On aura rarement vu affaire gérée aussi près du fil du rasoir. Le groupe compose avec un endettement colossal depuis que son fantasque dirigeant, Gary Friedman, a profité d’un contexte financier délirant durant la pandémie pour lever $2.2 milliards de dette fraîche et ensuite racheter en masse ses propres actions avec ce capital.
Le problème est que ces rachats de titres, s’ils ont réduit le nombre de titres en circulation d’un tiers en l’espace de quelques mois — du jamais-vu de mémoire d’analyste — ont aussi été réalisés à des cours deux fois supérieurs à ceux du moment. En l’état, la destruction de valeur apparaît donc substantielle, et possiblement irréversible.
C’est que le contexte a changé : les prix fous pratiqués durant la pandémie sont depuis longtemps de l’histoire ancienne ; par ailleurs, depuis, le marché immobilier s’est contracté — Friedman le qualifiait récemment de « pire marché immobilier depuis 50 ans » — et les droits de douane sont venus rogner encore davantage des marges fragilisées par une inflation galopante des coûts d’exploitation.
Heureusement pour ses supporters, s’il en reste, après une chute vertigineuse de sa performance commerciale ces deux derniers années, les résultats trimestriels du groupe publiés hier semblent indiquer un début de stabilisation.
Rien d’enthousiasmant cependant : si les ventes progressent de 12%, la hausse de coûts vient ronger la totalité de ces gains, tandis que la totalité du profit d’exploitation demeure consommée par la charge d’intérêts. Le levier financier reste préoccupant, avec $4 milliards de dette nette face à des capitaux propres négatifs et un profit d’exploitation annuel de moins de $400 millions sur les deux derniers exercices fiscaux.

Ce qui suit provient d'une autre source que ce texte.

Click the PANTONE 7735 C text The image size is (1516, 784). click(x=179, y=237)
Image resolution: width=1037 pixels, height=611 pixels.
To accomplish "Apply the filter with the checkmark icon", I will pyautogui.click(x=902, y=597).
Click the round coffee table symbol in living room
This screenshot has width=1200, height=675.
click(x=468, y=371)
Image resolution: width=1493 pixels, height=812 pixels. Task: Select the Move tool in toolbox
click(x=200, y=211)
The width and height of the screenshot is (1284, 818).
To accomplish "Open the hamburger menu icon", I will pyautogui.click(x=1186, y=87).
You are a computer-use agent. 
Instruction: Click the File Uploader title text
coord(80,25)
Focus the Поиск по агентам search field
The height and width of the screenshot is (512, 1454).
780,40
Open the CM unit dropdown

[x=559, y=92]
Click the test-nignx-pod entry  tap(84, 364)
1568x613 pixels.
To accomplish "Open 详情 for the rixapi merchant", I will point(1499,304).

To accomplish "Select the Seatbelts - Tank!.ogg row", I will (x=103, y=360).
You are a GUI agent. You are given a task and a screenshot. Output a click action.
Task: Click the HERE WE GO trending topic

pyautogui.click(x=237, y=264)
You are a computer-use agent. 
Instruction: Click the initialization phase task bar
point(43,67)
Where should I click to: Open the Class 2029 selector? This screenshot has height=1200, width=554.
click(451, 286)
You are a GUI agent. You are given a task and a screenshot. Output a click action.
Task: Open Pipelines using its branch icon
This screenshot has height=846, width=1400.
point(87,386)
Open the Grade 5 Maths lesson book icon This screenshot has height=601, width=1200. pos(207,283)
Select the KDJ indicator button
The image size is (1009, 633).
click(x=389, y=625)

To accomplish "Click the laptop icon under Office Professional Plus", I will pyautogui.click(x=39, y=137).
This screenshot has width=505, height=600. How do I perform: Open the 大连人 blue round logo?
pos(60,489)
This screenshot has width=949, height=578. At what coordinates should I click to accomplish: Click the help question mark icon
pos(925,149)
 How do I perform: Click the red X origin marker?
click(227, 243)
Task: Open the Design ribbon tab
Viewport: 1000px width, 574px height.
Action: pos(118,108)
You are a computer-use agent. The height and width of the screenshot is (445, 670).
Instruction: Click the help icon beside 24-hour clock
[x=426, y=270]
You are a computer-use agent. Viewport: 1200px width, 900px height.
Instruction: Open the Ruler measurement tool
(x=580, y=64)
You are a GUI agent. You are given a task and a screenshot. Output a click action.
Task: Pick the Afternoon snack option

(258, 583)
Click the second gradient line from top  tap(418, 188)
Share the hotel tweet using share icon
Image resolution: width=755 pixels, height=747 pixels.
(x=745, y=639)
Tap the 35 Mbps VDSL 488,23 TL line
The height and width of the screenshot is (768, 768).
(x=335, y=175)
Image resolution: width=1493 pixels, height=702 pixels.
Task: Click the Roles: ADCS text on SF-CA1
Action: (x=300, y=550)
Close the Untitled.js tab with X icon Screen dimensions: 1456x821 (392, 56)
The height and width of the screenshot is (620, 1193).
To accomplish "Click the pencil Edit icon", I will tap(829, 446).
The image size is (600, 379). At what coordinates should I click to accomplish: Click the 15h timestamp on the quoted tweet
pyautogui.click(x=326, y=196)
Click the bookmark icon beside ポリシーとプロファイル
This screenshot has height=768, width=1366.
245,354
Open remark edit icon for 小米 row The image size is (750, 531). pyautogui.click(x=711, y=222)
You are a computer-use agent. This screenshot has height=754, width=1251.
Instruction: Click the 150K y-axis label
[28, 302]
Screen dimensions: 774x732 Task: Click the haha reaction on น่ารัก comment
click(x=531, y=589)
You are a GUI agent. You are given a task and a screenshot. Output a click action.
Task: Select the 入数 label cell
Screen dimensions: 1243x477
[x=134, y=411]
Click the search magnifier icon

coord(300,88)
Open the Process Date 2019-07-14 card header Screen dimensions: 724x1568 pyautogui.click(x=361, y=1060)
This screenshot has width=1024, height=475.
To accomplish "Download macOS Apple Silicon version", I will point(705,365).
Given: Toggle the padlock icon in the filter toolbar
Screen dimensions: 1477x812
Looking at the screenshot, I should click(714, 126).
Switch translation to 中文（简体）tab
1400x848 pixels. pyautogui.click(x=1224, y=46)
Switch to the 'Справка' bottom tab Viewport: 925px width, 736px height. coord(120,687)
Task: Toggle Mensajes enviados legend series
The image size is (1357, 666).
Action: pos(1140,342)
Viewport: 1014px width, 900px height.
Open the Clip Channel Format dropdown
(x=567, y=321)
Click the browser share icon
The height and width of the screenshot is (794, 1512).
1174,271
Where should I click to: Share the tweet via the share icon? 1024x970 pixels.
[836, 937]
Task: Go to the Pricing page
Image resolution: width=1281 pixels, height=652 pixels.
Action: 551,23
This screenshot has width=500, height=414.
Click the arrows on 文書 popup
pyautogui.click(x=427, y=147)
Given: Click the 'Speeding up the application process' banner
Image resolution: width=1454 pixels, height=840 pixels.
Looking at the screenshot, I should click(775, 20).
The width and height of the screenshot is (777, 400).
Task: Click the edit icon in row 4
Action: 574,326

On exercera comme de coutume une prudence extrême avec les communications centrées autour de l’EBITDA dit « ajusté » : dans le cas de RH, celui-ci ne prend en compte ni le coût de l’endettement, ni les rémunérations en stock-options dont on se demande ce qu’elles viennent encore faire ici, ni des charges bien réelles comme les coûts de restructuration ou d’investissements dans l’outil informatique du groupe.
Le cas de RH illustre bien ce qu’il se passe lorsque l’on vit au-dessus de ses moyens. Sur la dernière décennie, le groupe a consacré $3.4 milliards à ses rachats d’actions au total, alors qu’il ne générait un cash-flow libre cumulé que de $1.4 milliard. Le solde, on l’a vu, fut financé par une augmentation de l’endettement qui vient désormais l’acculer à une position d’extrême vulnérabilité. Voir à ce sujet La réalité rattrape RH après une euphorie spéculative hors-normes.
Comme l’inénarrable GameStop, ou dans un registre encore plus caricatural MicroStrategy, l’ingénierie financière de RH repose donc davantage sur la crédulité — d’aucuns diraient l’étonnante légèreté — des investisseurs que sur les mérites de son modèle d’affaires. Voir à ces sujets GameStop Corp. : La reine des "meme stocks" et MicroStrategy Incorporated : L'éternel recommencement.
Si le système est potentiellement intenable, comme nous le disions en introduction, il devrait cependant continuer de déchainer des passions spéculatives — à la hausse ou à la baisse.